In the world of digital disruption a strong B2B ecommerce solution is key, but improving your “process” of pricing can be the change your company needs this year. Our partner, Insite, dives into how the pricing disruptor may be the key to meeting customer demands.
Why many manufacturers need to dive deeper into the root of the “pricing problem” and create strategies that take advantage of this disruptor.
In our last blog, we discussed the need that many customers have for transparent pricing. The idea of pricing as a major disruptor for 2018 goes far beyond the customers’ desire to grab numbers for themselves. As manufacturers move toward a unified commerce experience based on a digital, self-directed buying cycle one thing is becoming abundantly clear. The cumbersome, complex B2B pricing scenarios common to the industry have to change. Improving the “process” of pricing can drive down costs and increase efficiency, creating more profit for the organization. Some companies even have entire teams devoted to pricing and quoting contracts, and for the most part, this practice has got to go.
Technology as a major force driving the pricing disruptor
The pricing disruptor has so many forces driving it that it’s hard to decide where to start. Reduction of overhead, the self-directed buying cycle, and the expectations of customers for a certain “experience” are all making overly burdensome B2B pricing and quoting mechanisms obsolete. Technology, however, is one of the main factors behind this rapid change. There is an enormous need to tear down the complex, custom quoting processes that have been the hallmark of manufacturing and distribution for decades, and replace them with more efficient, faster pricing models.

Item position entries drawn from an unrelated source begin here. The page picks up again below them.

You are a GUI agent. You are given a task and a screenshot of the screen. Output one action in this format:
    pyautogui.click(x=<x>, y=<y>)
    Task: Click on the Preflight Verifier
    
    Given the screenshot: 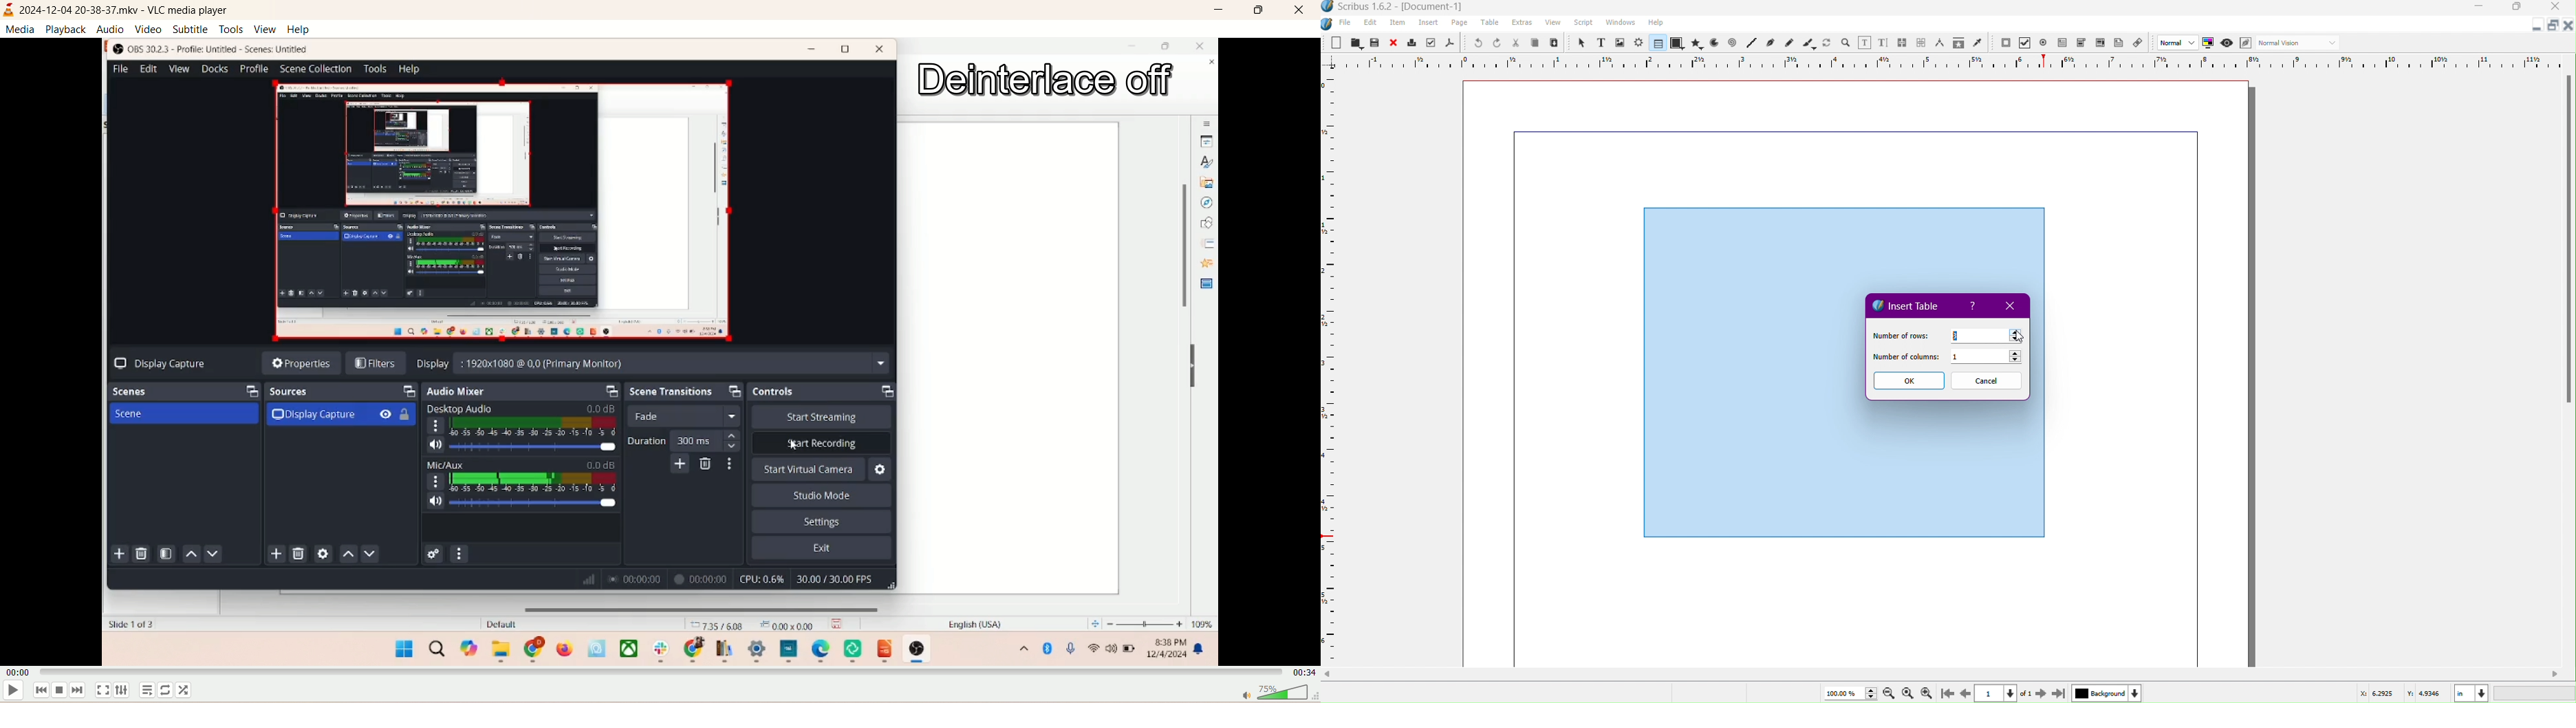 What is the action you would take?
    pyautogui.click(x=1429, y=43)
    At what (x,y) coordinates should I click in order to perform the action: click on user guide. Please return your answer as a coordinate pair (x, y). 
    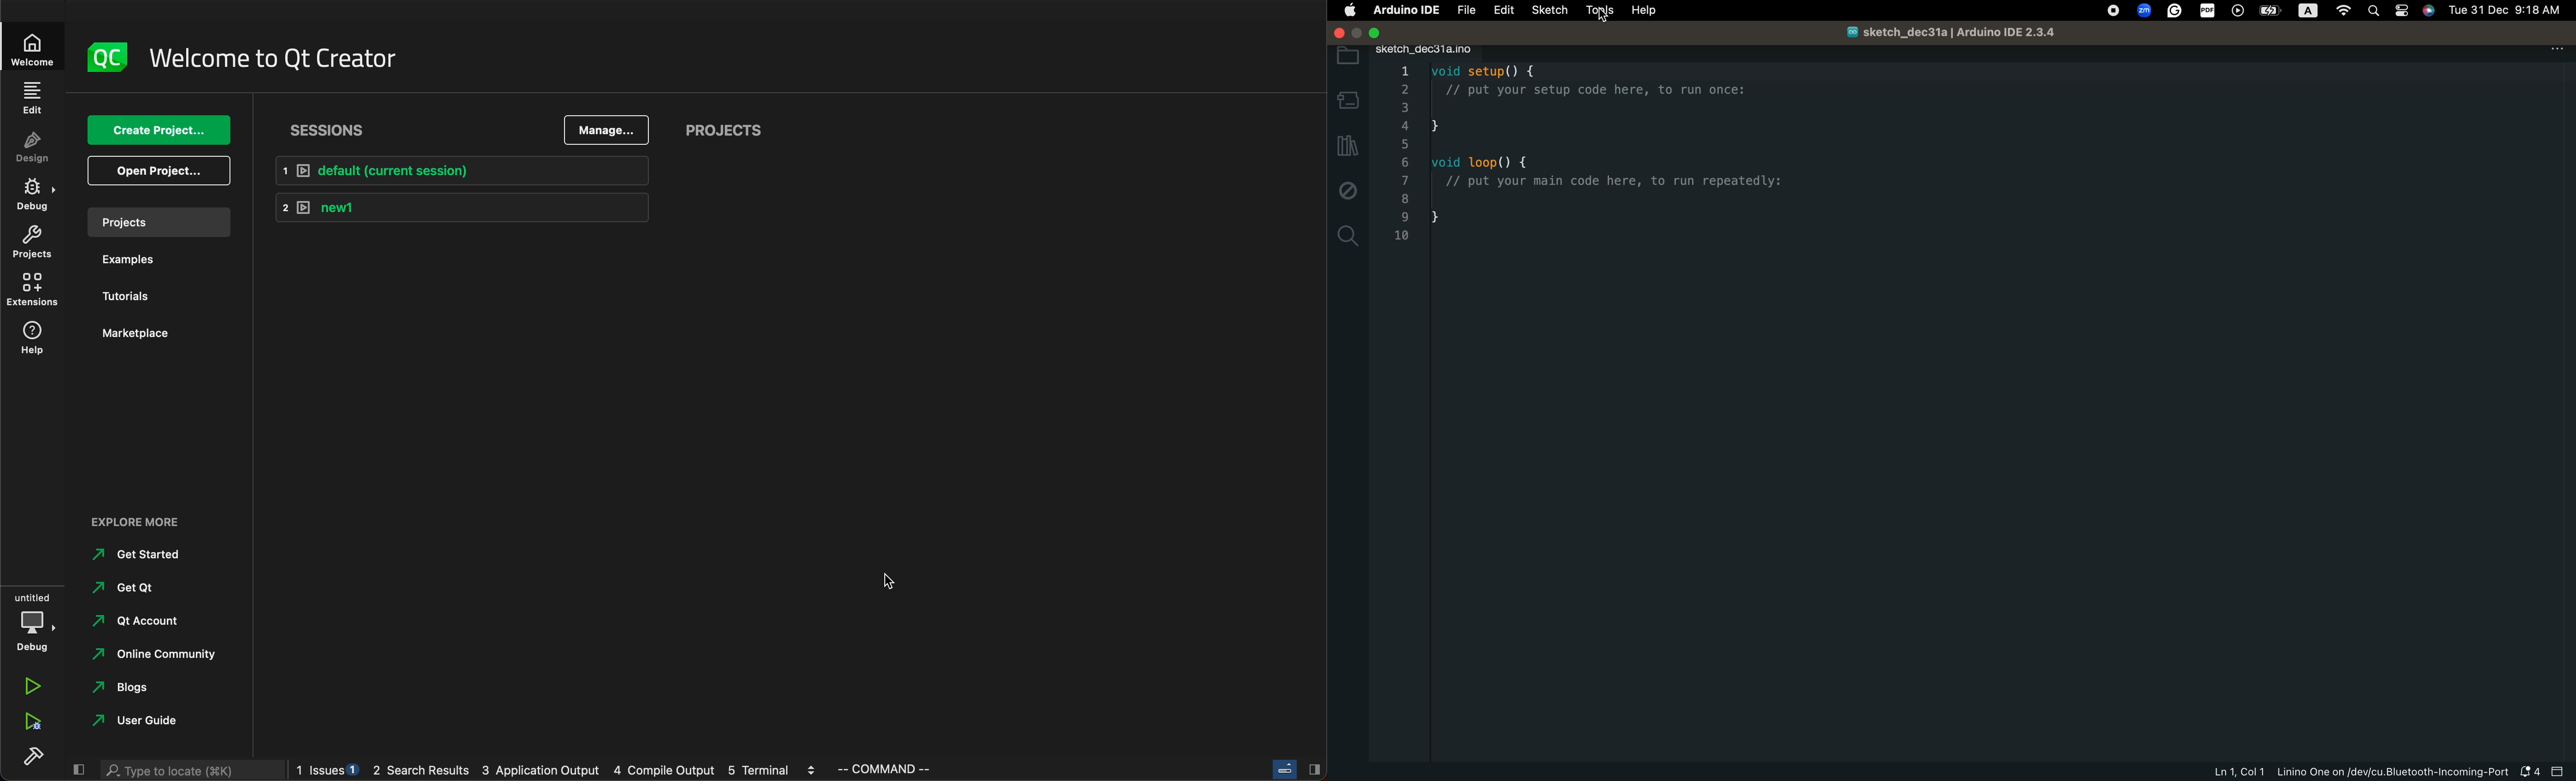
    Looking at the image, I should click on (141, 721).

Analyst firm Gartner has predicted that by 2018 “40% of B2B digital commerce sites will use price optimization algorithms and configure, price and quote tools to dynamically calculate and deliver product pricing.” Special quotes and one-off contract pricing agreements often simply cannot be mapped to an efficient technology process, let alone one that can run at high performance on a native mobile app. As has been the case with many backend systems, the actual technology is partly driving the change in process.
The demand for a better customer experience
Manufacturers have known for a long time that complex pricing models can transform into customer service headaches during the buying cycle, and later on. The overhead from custom pricing and quoting models can take too much time for today’s busy customer. In fact, Pew Research found that 70% of customers will stop doing business with a brand due to a poor customer experience. Other studies show that a customer may speak to an average of 5 different company representatives during the course of a sale, with the need to repeat themselves a frequent annoyance. When compared to their expectation of a “self-service” model, customers will simply not tolerate the time and frustration often incurred. Manufacturers need strong, real-time data to support the many roles involved in a complex customer experience that combines building digital trust online, with complex support offline.
Once again, data is often the answer. Direct to customer sales models provide manufacturers with the capability of doing specific pricing strategies to meet market demands, and to have those functions automated. A strong B2B eCommerce solution can handle complex, rule-based pricing calculations like cost-plus pricing or group pricing as well as price lists and contract pricing. Data from direct to customer sales gives the manufacturer the ability to meet the needs of specific buying scenarios without the overhead of manual pricing and quoting activities.